Trailing behind President Bush's benchmark, Republican John McCain is winning 69 percent of voters in Miami-Dade who were born in Cuba, though that tally does not include GOP-dominated absentee ballots, according to an exit poll of more than 8,683 voters paid for by the Democratic firm of Bendixen & Associates.
Bush got 78 percent of the Cuban-American vote in 2004, according to a Pew Hispanic Center analysis of exit polls.
Another warning sign for the McCain campaign: Democrat Barack Obama is receiving support from about 61 percent of Miami-Dade.

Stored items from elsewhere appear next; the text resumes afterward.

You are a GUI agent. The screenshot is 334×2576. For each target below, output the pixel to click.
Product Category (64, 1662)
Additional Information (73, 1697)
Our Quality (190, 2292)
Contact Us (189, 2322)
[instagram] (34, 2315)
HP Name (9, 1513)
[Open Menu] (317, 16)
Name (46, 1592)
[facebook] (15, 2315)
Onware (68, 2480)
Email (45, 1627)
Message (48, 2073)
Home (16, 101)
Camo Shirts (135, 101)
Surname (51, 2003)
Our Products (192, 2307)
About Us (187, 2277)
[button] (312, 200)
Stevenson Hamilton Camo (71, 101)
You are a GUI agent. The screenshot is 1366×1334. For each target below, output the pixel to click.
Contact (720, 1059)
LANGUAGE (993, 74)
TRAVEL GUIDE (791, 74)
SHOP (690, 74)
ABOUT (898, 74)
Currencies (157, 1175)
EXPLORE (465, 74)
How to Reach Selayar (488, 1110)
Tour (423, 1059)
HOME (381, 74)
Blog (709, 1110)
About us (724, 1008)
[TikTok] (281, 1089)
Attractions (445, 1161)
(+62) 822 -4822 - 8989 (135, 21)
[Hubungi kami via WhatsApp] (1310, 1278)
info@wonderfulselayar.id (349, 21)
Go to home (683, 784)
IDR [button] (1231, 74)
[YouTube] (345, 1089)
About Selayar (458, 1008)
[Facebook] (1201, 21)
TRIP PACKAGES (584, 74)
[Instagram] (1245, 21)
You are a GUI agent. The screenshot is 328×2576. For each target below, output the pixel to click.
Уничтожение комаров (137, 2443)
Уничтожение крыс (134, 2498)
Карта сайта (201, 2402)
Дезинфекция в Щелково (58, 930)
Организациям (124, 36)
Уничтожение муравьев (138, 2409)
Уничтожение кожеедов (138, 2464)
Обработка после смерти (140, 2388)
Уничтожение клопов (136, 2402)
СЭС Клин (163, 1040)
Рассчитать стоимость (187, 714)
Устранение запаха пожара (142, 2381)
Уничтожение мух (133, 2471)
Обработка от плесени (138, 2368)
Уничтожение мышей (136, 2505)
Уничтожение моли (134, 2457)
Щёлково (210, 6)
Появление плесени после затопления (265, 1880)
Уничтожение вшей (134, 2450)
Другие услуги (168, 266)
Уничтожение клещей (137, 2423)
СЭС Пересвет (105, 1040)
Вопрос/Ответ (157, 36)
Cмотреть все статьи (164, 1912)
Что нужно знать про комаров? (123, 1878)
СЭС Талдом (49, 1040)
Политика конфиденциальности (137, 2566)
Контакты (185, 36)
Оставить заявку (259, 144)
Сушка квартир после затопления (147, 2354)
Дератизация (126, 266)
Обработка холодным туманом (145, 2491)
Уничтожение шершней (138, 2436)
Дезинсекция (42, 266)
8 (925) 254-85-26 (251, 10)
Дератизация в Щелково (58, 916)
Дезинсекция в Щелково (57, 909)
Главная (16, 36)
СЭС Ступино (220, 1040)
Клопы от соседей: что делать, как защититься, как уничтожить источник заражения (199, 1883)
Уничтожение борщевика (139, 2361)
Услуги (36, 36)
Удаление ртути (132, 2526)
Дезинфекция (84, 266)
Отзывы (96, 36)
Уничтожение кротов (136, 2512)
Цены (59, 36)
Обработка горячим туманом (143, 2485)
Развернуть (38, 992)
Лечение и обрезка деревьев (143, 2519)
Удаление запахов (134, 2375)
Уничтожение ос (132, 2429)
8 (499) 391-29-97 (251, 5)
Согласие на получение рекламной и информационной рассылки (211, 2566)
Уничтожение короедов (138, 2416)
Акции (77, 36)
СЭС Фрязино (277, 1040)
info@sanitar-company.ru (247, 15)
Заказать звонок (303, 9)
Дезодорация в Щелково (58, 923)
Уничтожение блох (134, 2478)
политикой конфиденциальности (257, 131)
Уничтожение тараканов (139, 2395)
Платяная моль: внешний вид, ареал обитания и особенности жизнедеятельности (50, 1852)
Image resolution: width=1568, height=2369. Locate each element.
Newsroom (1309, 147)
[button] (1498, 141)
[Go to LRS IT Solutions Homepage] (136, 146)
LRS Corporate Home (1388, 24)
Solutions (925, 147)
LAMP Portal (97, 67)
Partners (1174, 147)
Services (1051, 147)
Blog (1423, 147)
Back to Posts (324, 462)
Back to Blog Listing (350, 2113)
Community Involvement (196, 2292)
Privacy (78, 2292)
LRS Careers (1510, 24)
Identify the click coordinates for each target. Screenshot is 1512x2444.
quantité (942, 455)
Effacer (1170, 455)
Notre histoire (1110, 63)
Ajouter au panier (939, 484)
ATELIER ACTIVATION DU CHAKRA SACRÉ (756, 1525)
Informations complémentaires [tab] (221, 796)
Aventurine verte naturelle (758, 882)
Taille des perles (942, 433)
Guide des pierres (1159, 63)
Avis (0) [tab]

In 2004, Democrat John Kerry only won the county by 53 percent.
McCain is winning the Hispanic vote overall, 53 to 47 percent, in Miami-Dade. Venezuelans and Nicaraguans favor McCain, while people born in Colombia, Argentina, Peru, Mexico, the Honduras, the Dominican Republican and Puerto Rico lean toward Obama.
Obama is also winning the white, non-Hispanic vote, with 64 percent, though McCain leads among evangelicals. In striking polar opposites, Obama got 72 percent of the voters under 29 years old, while McCain got 74 percent of the voters over 75.
The survey was conducted Oct. 20-28 by University of Miami political science students at 18 of the county's early voting sites.